Commenting on this, Chief Executive of HIV Scotland, Nathan Sparling said:
“We are all much more aware of viruses in the last 9 months, but myths and misinformation about HIV are still very prevalent in our society.
“It is quite shocking to see a senior figure being quoted as saying HIV is passed on from sharing toothbrushes. This is rooted in stigma and misinformation going back almost 40 years.

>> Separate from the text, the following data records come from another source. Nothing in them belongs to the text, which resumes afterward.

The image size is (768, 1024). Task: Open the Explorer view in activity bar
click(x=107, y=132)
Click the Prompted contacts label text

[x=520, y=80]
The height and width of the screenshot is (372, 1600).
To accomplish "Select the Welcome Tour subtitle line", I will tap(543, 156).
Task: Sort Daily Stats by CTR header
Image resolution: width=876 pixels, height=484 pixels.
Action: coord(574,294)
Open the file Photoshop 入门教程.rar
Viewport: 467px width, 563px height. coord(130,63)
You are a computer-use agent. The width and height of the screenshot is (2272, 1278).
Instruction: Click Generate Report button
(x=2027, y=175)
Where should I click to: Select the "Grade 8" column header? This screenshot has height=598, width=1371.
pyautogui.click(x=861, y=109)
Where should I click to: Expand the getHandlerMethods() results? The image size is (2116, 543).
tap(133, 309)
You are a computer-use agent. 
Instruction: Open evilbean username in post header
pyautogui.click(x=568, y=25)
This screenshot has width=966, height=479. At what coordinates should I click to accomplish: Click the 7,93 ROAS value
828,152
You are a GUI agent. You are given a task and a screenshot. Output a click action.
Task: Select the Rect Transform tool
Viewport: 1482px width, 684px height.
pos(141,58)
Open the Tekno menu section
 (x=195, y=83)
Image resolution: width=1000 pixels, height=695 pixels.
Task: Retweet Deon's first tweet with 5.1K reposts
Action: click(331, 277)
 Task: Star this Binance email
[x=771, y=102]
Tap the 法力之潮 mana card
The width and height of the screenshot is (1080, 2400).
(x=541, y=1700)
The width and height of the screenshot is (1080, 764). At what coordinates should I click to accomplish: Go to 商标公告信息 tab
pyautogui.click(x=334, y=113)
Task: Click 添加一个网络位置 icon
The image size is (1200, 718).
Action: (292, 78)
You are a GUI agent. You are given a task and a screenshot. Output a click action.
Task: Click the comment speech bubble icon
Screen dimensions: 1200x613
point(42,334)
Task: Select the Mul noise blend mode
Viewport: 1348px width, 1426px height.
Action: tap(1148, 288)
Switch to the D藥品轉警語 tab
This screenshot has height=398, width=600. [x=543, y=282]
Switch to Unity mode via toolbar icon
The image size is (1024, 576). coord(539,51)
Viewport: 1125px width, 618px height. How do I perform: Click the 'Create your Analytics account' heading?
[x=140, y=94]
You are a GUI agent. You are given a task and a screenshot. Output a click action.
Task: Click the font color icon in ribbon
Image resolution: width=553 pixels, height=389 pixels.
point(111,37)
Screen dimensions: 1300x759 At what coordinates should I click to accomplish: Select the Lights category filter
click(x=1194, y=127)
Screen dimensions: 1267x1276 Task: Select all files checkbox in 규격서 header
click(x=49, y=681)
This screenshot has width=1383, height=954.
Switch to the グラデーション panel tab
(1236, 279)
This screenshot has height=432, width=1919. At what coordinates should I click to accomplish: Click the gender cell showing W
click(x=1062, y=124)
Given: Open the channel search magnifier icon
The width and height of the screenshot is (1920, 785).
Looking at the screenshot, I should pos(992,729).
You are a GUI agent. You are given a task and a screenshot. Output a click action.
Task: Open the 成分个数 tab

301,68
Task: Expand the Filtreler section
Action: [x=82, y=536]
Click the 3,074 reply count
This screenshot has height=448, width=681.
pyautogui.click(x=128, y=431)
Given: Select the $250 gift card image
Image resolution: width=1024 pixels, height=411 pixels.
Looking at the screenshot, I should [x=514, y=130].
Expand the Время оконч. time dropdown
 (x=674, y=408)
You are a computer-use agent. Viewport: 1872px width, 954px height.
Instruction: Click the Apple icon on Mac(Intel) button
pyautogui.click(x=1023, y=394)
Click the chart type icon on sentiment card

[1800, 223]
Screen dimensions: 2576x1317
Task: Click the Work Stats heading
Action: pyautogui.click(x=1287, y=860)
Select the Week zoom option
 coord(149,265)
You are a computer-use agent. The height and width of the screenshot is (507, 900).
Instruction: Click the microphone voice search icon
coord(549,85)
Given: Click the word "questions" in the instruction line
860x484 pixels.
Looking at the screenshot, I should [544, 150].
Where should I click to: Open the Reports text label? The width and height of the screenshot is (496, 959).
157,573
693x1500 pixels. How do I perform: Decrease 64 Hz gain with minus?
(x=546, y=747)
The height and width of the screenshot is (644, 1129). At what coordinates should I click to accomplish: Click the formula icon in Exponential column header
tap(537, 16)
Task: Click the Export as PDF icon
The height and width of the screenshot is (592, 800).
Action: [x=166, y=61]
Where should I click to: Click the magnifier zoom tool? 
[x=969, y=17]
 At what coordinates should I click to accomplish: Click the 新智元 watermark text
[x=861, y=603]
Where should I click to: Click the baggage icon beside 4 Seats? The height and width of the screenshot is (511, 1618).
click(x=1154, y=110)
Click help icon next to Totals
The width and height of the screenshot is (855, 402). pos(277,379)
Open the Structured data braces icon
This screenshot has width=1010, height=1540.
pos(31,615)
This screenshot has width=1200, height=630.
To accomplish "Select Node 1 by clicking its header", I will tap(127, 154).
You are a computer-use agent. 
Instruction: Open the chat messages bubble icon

I can’t believe that in 2020 I have to issue a statement to clarify that HIV is not transmitted through toothbrushes.
“HIV cannot be passed on by sharing toothbrushes as once the virus is outside the body, HIV has a very short life and would be weakened by exposure to air, water and the practicalities involved in sharing a toothbrush.
“Whilst sharing a toothbrush might pose other infection risks – such as COVID-19 – we must challenge the myths and misinformation about HIV.
“I have this morning spoken with Tom Ferris, Scotland’s Chief Dental Officer, to discuss what we can do to issue a clear and unequivocal statement to dentists in Scotland.”